From: Patrick Steinhardt <ps@pks.im>
To: git@vger.kernel.org
Cc: Ghanshyam Thakkar <shyamthakkar001@gmail.com>,
"brian m. carlson" <sandals@crustytoothpaste.net>
Subject: [PATCH v2 04/20] global: ensure that object IDs are always padded
Date: Thu, 13 Jun 2024 08:13:40 +0200 [thread overview]
Message-ID: <fa263d6b0777ba8d157f7364507590c19069ed56.1718259125.git.ps@pks.im> (raw)
In-Reply-To: <cover.1718259125.git.ps@pks.im>
[-- Attachment #1: Type: text/plain, Size: 6452 bytes --]
The `oidcmp()` and `oideq()` functions only compare the prefix length as
specified by the given hash algorithm. This mandates that the object IDs
have a valid hash algorithm set, or otherwise we wouldn't be able to
figure out that prefix. As we do not have a hash algorithm in many
cases, for example when handling null object IDs, this assumption cannot
always be fulfilled. We thus have a fallback in place that instead uses
`the_repository` to derive the hash function. This implicit dependency
is hidden away from callers and can be quite surprising, especially in
contexts where there may be no repository.

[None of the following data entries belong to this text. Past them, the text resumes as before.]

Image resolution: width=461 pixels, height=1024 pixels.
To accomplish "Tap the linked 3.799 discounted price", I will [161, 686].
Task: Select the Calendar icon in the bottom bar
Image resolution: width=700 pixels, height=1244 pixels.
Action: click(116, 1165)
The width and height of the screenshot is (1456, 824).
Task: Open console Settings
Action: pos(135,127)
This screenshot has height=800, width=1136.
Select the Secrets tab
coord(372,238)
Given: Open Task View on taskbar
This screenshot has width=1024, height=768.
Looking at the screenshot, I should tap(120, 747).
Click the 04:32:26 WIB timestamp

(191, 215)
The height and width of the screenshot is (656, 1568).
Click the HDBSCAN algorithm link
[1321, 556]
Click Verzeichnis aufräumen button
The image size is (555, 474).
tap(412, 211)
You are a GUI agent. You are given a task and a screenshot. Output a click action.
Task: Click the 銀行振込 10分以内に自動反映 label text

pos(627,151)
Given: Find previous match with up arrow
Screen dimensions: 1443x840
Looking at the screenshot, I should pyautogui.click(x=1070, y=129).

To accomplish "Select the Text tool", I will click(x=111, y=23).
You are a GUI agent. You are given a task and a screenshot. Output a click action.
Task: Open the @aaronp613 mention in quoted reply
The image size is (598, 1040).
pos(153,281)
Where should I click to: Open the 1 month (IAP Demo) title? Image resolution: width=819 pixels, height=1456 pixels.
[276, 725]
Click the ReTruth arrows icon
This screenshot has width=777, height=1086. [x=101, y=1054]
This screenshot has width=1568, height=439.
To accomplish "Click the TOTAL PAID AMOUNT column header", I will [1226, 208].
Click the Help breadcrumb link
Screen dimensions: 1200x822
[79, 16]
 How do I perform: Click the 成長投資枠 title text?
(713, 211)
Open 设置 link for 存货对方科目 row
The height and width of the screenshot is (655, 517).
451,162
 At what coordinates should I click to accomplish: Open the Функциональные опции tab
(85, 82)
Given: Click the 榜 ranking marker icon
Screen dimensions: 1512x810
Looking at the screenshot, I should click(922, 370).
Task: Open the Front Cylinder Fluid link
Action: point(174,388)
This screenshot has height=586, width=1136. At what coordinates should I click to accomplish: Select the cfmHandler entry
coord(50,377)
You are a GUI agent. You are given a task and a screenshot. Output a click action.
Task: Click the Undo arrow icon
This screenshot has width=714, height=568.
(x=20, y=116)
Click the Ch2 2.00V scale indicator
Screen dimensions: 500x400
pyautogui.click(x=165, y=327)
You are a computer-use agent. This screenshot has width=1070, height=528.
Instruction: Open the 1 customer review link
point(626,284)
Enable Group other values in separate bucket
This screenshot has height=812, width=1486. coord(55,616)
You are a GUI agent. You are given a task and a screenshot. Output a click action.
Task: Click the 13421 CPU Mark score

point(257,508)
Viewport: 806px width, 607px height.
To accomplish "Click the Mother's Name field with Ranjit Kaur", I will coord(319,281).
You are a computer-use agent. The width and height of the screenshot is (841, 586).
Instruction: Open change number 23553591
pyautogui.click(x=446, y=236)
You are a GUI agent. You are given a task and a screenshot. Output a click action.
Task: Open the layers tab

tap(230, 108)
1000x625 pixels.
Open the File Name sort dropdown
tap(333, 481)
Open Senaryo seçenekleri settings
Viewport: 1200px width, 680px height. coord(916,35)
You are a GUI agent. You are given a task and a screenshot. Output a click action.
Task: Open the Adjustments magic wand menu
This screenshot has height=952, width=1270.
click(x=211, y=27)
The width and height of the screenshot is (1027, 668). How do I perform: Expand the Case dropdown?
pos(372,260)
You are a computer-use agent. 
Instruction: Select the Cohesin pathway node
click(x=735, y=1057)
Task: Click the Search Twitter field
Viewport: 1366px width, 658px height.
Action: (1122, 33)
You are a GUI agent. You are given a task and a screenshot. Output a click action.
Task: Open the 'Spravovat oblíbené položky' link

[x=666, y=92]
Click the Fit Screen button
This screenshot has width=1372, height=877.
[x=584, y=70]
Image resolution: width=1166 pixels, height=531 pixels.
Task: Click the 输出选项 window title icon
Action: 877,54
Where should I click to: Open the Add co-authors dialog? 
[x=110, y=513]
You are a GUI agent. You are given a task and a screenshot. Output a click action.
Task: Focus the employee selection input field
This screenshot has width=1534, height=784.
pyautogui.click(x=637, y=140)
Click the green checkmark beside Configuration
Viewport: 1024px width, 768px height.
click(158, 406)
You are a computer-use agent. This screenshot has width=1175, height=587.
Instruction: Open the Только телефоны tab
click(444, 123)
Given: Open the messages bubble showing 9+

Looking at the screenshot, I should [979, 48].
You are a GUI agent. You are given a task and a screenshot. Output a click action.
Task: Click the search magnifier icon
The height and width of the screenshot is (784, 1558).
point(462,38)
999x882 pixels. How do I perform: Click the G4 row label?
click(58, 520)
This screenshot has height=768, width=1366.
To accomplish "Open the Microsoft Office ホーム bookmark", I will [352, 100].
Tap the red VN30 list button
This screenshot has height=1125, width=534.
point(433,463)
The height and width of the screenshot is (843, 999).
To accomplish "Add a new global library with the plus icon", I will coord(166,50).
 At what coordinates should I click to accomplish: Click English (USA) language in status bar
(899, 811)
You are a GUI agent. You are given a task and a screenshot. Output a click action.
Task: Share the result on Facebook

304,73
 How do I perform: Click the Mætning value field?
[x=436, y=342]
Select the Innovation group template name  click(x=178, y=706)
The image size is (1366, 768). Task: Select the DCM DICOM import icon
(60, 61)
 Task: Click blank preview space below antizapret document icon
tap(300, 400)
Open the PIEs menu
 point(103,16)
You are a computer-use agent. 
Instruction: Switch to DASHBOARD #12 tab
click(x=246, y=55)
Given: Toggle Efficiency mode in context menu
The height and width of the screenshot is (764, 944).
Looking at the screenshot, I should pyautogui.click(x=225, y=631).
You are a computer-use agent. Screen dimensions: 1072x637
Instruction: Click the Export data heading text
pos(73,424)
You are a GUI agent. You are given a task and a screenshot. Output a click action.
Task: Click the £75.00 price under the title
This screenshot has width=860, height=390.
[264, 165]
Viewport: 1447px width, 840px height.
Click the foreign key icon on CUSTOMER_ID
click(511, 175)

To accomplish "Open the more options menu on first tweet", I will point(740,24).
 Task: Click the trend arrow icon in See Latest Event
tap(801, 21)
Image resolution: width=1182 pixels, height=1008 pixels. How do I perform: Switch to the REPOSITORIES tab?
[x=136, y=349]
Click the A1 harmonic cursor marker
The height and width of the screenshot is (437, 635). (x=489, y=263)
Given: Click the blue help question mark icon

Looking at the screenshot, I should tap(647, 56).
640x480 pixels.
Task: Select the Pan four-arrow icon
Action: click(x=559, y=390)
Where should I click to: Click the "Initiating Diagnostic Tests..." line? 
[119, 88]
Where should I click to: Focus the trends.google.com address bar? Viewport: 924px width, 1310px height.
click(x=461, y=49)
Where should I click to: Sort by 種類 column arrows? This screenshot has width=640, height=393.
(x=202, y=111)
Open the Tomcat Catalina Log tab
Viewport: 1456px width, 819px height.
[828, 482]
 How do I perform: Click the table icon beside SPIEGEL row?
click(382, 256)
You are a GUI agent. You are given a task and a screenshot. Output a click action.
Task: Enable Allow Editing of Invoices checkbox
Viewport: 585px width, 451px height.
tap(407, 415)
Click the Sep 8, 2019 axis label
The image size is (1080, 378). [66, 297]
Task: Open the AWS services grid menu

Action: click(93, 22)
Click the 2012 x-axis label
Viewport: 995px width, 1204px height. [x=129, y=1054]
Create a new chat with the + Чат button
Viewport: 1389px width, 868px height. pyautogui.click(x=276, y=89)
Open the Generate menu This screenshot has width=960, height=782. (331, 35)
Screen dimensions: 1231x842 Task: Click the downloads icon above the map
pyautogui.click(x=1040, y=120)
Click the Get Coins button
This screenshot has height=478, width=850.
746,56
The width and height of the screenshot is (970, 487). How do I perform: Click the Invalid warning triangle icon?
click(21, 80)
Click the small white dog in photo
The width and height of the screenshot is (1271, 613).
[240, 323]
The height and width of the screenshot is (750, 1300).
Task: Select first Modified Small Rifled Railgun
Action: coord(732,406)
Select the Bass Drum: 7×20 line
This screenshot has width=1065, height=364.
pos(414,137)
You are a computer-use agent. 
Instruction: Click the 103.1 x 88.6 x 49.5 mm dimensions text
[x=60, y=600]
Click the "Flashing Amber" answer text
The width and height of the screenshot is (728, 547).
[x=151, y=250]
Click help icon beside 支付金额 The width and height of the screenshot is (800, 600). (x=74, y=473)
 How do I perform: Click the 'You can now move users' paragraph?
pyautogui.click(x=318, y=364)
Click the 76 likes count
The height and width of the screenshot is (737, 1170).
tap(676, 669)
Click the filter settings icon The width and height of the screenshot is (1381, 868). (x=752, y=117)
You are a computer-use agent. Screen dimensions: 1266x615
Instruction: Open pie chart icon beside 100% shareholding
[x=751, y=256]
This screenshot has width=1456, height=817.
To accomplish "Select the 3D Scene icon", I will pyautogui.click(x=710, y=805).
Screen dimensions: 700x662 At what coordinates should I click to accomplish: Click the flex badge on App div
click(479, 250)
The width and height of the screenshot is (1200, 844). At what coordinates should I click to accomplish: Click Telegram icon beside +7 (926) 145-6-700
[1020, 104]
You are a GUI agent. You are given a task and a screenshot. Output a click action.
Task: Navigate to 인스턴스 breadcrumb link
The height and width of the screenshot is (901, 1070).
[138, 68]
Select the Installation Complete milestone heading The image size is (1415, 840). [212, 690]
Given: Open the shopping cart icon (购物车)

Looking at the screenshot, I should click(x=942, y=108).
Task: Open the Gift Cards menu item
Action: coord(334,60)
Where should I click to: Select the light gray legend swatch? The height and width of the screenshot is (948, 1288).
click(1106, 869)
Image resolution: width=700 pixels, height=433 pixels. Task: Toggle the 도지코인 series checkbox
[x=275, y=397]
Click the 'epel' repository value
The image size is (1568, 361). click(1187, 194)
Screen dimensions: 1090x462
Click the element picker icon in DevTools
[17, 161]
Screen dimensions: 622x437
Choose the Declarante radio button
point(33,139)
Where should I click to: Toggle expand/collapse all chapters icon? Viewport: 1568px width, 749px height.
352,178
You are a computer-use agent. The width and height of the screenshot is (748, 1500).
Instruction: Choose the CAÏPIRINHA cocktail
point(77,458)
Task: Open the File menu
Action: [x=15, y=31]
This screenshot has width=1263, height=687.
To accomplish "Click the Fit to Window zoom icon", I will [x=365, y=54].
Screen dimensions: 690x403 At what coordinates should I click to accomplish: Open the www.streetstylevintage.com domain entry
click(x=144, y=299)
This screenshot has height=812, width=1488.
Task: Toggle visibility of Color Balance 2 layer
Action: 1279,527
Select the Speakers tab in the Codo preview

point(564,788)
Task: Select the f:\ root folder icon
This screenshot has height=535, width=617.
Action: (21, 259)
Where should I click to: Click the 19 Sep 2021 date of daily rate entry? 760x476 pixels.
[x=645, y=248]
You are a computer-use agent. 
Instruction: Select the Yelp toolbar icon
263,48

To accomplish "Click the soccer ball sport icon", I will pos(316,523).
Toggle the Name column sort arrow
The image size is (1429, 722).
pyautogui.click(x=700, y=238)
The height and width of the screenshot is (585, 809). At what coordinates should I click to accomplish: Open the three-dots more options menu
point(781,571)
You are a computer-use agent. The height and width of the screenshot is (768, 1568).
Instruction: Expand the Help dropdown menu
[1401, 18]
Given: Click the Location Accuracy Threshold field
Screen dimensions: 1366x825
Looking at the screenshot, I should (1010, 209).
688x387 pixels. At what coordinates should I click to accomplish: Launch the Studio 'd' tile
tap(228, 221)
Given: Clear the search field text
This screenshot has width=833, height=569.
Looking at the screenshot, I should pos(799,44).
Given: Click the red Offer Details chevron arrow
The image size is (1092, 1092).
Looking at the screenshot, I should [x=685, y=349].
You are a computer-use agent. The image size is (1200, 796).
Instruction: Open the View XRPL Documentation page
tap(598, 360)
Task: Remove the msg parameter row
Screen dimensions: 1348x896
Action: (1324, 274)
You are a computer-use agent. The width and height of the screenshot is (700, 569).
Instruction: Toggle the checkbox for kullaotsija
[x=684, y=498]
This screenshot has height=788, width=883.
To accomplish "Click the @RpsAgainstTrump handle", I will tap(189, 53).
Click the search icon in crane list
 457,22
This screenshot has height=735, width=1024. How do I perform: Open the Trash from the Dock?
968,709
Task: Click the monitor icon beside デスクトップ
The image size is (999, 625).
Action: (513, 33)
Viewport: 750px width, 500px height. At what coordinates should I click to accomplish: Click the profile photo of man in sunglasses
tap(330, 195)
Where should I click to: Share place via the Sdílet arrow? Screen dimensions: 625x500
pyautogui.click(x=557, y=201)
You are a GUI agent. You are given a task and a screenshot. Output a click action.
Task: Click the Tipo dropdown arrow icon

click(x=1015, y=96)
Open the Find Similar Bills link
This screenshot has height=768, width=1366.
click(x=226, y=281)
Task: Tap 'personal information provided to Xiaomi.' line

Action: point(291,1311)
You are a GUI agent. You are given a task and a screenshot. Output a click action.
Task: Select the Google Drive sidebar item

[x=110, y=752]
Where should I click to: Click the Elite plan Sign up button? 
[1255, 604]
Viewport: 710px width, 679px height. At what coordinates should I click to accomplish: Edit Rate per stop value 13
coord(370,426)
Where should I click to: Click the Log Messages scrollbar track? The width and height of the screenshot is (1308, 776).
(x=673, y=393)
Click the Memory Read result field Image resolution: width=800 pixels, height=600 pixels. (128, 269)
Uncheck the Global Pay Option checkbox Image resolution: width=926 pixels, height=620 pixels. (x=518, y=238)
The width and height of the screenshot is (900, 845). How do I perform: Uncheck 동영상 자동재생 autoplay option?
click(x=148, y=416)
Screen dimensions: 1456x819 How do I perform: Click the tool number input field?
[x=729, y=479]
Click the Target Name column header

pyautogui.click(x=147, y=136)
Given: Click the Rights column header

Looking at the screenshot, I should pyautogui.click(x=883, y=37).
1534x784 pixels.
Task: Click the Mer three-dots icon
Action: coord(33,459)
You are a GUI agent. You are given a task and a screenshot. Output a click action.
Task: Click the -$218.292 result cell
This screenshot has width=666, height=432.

In theory, we can adapt those functions to always memcmp(3P) the whole
length of their hash arrays. But there exist a couple of sites where we
populate `struct object_id`s such that only the prefix of its hash that
is actually used by the hash algorithm is populated. The remaining bytes
are left uninitialized. The fact that those bytes are uninitialized also
leads to warnings under Valgrind in some places where we copy those
bytes.
Refactor callsites where we populate object IDs to always initialize all
bytes. This also allows us to get rid of `oidcpy_with_padding()`, for
one because the input is now fully initialized, and because `oidcpy()`
will now always copy the whole hash array.
Signed-off-by: Patrick Steinhardt <ps@pks.im>
---
hash-ll.h | 2 ++
hash.h | 16 ----------------
hex.c | 6 +++++-
http-push.c | 1 +
notes.c | 2 ++
object-file.c | 2 ++
oidtree.c | 4 ++--
parallel-checkout.c | 8 +-------
8 files changed, 15 insertions(+), 26 deletions(-)
diff --git a/hash-ll.h b/hash-ll.h
index dbb96369fc..b72f84f4ae 100644
--- a/hash-ll.h
+++ b/hash-ll.h
@@ -288,6 +288,8 @@ static inline void oidread(struct object_id *oid, const unsigned char *hash,
const struct git_hash_algo *algop)
{
memcpy(oid->hash, hash, algop->rawsz);
+ if (algop->rawsz < GIT_MAX_RAWSZ)
+ memset(oid->hash + algop->rawsz, 0, GIT_MAX_RAWSZ - algop->rawsz);
oid->algo = hash_algo_by_ptr(algop);
}
diff --git a/hash.h b/hash.h
index 43623a0c86..e43e3d8b5a 100644
--- a/hash.h
+++ b/hash.h
@@ -31,22 +31,6 @@ static inline int is_null_oid(const struct object_id *oid)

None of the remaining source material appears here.